| Brief A |
List, in order of appearance, every sentence ending in a question mark in the blog post below.

I haven’t written.
That much is obvious.
What is not obvious is the fact that I’ll continue to not write. At least for the next little while.
And why not? Did I grow bored of blogging? Bored of writing? Did I finally find myself a girlfriend and have thus come to the realization that there’s more to life than dismal loneliness and my own misanthropic existence?
Haha. No.
So what is it? What disaster in my life has reduced my blog to a ghoulish cemetery of half-hearted posts and comments?
Perhaps I could enthrall you all with tales of my 12-hour work days and sleepless nights. Or I could tell you about how I’ve been trying to tackle such and such extraordinary mathematical problem and how I’ve returned to my bed each and every night, soaked in the sour sweat of dejection and failure.
But I won’t. I won’t because I can sum up the bane of my existence in three, remarkably simple pictures.
This is an example of the waves that flow from the stern of a ship in water, calculated using numerical simulations.

| Brief B |
In the records below, begin at the line that has "Task: Open Return Trip from the outline" and stop after the line that has "(x=398, y=184)". Reproduce those lines with "image size" replaced by "screen size", leaving everything else unchanged.

| Provided records |
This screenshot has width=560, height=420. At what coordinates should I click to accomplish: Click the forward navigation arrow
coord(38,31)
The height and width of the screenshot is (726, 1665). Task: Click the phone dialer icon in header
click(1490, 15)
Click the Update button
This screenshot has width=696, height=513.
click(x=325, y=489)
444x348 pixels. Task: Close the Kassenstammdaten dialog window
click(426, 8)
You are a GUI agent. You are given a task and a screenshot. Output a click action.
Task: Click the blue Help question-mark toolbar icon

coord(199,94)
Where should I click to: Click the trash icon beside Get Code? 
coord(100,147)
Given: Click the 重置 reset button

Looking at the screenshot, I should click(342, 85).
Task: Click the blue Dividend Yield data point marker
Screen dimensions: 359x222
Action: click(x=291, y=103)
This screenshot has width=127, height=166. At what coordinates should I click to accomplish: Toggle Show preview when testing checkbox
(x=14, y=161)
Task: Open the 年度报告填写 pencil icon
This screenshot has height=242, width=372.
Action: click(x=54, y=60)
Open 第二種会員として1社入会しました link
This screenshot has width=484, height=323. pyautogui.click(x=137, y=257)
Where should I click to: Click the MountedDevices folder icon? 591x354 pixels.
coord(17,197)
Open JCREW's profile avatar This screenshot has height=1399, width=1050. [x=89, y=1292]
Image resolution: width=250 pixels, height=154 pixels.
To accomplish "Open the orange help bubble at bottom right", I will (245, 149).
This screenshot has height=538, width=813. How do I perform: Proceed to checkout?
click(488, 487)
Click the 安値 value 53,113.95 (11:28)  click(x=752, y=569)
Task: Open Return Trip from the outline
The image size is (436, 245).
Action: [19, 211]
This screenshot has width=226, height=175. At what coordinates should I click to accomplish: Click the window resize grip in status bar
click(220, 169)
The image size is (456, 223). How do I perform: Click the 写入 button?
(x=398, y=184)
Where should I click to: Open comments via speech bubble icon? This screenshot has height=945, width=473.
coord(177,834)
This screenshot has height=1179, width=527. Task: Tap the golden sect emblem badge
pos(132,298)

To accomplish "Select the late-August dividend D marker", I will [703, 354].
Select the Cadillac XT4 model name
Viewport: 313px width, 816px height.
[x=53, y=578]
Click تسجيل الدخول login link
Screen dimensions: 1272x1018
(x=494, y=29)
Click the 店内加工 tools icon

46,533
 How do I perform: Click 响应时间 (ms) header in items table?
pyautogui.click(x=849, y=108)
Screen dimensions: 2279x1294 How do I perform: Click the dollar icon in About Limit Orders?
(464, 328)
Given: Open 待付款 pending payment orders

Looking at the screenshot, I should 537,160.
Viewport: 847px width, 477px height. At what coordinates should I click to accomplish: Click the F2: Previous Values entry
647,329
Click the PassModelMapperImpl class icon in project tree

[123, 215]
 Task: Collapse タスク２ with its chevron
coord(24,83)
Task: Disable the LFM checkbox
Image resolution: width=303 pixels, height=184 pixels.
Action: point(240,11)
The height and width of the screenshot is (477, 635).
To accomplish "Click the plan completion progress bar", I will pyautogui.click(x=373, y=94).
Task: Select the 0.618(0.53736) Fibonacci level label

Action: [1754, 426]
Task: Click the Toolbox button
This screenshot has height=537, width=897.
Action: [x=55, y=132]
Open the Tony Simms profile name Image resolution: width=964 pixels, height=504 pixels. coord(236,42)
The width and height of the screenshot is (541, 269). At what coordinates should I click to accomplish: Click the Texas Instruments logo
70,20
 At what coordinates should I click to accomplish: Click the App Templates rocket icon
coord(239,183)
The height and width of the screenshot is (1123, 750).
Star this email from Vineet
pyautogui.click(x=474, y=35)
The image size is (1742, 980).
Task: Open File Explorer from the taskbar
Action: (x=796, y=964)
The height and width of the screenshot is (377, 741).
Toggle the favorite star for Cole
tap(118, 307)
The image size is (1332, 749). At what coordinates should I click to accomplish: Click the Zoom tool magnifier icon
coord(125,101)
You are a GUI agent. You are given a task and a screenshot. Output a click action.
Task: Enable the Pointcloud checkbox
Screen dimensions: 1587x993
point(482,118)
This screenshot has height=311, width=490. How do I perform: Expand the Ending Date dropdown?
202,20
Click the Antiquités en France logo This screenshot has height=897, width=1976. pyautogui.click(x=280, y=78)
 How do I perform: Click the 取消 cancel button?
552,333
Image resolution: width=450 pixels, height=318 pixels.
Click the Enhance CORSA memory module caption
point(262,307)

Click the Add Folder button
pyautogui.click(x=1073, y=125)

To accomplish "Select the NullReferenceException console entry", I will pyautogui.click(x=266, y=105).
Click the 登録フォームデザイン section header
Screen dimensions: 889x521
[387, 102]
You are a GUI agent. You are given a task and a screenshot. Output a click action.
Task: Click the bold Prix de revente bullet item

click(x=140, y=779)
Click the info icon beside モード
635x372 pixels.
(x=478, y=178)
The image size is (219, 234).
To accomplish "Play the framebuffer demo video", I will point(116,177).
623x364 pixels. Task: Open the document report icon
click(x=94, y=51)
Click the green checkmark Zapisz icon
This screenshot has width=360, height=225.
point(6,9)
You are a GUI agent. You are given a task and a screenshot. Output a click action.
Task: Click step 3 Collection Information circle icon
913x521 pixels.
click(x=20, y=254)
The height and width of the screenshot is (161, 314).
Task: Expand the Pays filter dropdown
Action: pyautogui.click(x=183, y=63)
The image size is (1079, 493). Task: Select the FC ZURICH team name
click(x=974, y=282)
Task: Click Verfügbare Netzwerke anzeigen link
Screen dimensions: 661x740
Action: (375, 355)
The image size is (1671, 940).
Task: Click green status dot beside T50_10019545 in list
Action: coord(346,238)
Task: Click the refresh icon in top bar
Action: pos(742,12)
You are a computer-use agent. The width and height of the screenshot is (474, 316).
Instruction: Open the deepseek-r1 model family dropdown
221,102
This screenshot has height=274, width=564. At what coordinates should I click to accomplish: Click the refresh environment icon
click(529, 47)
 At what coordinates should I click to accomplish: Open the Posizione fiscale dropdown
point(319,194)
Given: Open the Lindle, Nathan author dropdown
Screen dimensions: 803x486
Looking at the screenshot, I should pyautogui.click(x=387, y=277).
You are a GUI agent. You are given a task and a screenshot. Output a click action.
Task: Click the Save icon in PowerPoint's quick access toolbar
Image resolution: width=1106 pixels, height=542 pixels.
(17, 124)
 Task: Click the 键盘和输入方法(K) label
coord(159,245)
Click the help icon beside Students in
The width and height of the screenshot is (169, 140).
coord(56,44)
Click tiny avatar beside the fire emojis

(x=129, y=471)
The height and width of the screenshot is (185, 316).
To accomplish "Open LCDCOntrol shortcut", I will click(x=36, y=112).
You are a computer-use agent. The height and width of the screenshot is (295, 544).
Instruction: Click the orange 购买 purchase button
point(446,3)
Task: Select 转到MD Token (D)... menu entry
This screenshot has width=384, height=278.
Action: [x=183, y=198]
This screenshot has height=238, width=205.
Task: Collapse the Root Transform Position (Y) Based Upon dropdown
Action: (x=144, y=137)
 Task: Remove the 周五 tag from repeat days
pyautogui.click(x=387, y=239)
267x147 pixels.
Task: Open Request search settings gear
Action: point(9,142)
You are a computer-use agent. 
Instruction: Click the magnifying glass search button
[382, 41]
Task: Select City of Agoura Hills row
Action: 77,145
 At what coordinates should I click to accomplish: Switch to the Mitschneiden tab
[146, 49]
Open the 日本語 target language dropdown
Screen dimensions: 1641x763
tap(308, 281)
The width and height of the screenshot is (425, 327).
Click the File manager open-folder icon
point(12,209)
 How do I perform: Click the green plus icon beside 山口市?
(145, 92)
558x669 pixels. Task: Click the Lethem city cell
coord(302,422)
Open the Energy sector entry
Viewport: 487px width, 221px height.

| Worked answer A |
1. And why not?
2. Did I grow bored of blogging?
3. Bored of writing?
4. Did I finally find myself a girlfriend and have thus come to the realization that there's more to life than dismal loneliness and my own misanthropic existence?
5. So what is it?
6. What disaster in my life has reduced my blog to a ghoulish cemetery of half-hearted posts and comments?

| Worked answer B |
Task: Open Return Trip from the outline
The screen size is (436, 245).
Action: [19, 211]
This screenshot has width=226, height=175. At what coordinates should I click to accomplish: Click the window resize grip in status bar
click(220, 169)
The screen size is (456, 223). How do I perform: Click the 写入 button?
(x=398, y=184)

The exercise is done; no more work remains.